Rebroadcast: originally broadcast March 11, 2013.

A new generation of "climate activists" are ready to raise Hell over the Keystone Pipeline and more. We hear from them.

Thousands of protestors gather at the National Mall in Washington calling on President Barack Obama to reject the Keystone XL oil pipeline from Canada, as well as act to limit carbon pollution from power plants and “move beyond” coal and natural gas, Sunday, Feb. 17, 2013. (AP)
Thousands of protestors gather at the National Mall in Washington calling on President Barack Obama to reject the Keystone XL oil pipeline from Canada, as well as act to limit carbon pollution from power plants and “move beyond” coal and natural gas, Sunday, Feb. 17, 2013. (AP)

We’ve been talking about environmental issues for years.  Decades.  And the climate just keeps changing.  Now a new generation is now staring at potentially catastrophic effects of bad energy decisions hitting in their own lifetimes.

Don’t call them “environmentalists,” they say.  That movement, that medicine, apparently wasn’t strong enough.  Call them “climate activists.”  Ready to get out and raise hell.  Over the Keystone pipeline.  For a big divestment push against Old Energy.  Over power and complacency that has failed.

This hour, On Point:  the new edgier, more urgent climate activism.
-Tom Ashbrook

Guests

Dorian Williams, anthropology major in her senior year at Brandeis University. Member of the Divest for Our Future campaign at Brandeis University. Arrested twice in Washington with PowerShift 2011 and once at Keystone demonstrations.

Maura Cowley, executive director of the Energy Action Coalition, which brings together 50 youth groups advocating for clean energy and slowing climate change. (@mauracowley)

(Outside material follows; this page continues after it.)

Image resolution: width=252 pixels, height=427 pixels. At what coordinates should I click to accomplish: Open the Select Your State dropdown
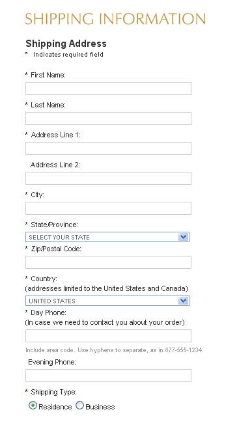click(107, 237)
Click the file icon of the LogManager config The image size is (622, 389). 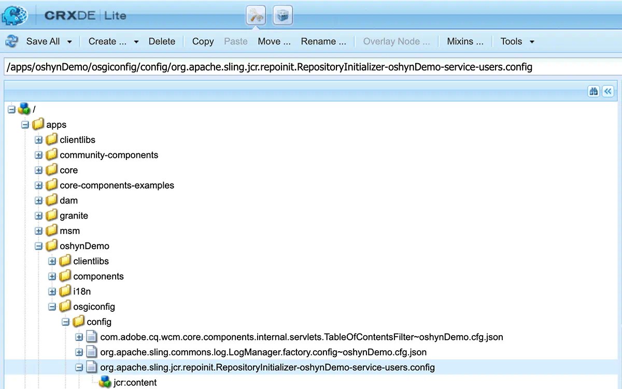point(91,352)
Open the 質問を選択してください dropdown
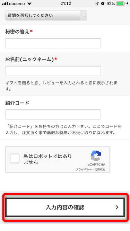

Emily Williams, 4th-year undergraduate student in environmental studies at UC Santa Barbara. UCSB’s representative to the state-wide organization, the California Student Sustainability Coalition.

From Tom's Reading List

Grist "I recently picked up a book that’s been sitting in my must-read pile for a long time: David Halberstam’s The Children, a remarkable account of the African-American students who began the momentous lunch-counter sit-ins in Nashville in February 1960 and went on to risk their lives as Freedom Riders and as movement leaders in Birmingham and Selma. Half a century on, it can be easy to forget that citizens of this country took such risks, and made such sacrifices, in order to gain basic human rights."

The New York Times "I hope the president turns down the Keystone XL oil pipeline. (Who wants the U.S. to facilitate the dirtiest extraction of the dirtiest crude from tar sands in Canada’s far north?) But I don’t think he will. So I hope that Bill McKibben and his 350.org coalition go crazy. I’m talking chain-themselves-to-the-White-House-fence-stop-traffic-at-the-Capitol kind of crazy, because I think if we all make enough noise about this, we might be able to trade a lousy Keystone pipeline for some really good systemic responses to climate change."

National Geographic "Pipeline opponents garnered national attention last month, when some 40,000 protesters (according to organizers) assembled in Washington, D.C., to urge the White House to take a stand against fossil fuel emissions by vetoing the project. The event was billed as the largest rally ever held in the United States on climate change. Less noticed have been the bitter personal battles being waged in the trenches—literally, those being dug by TransCanada."

This program aired on August 14, 2013. The audio for this program is not available.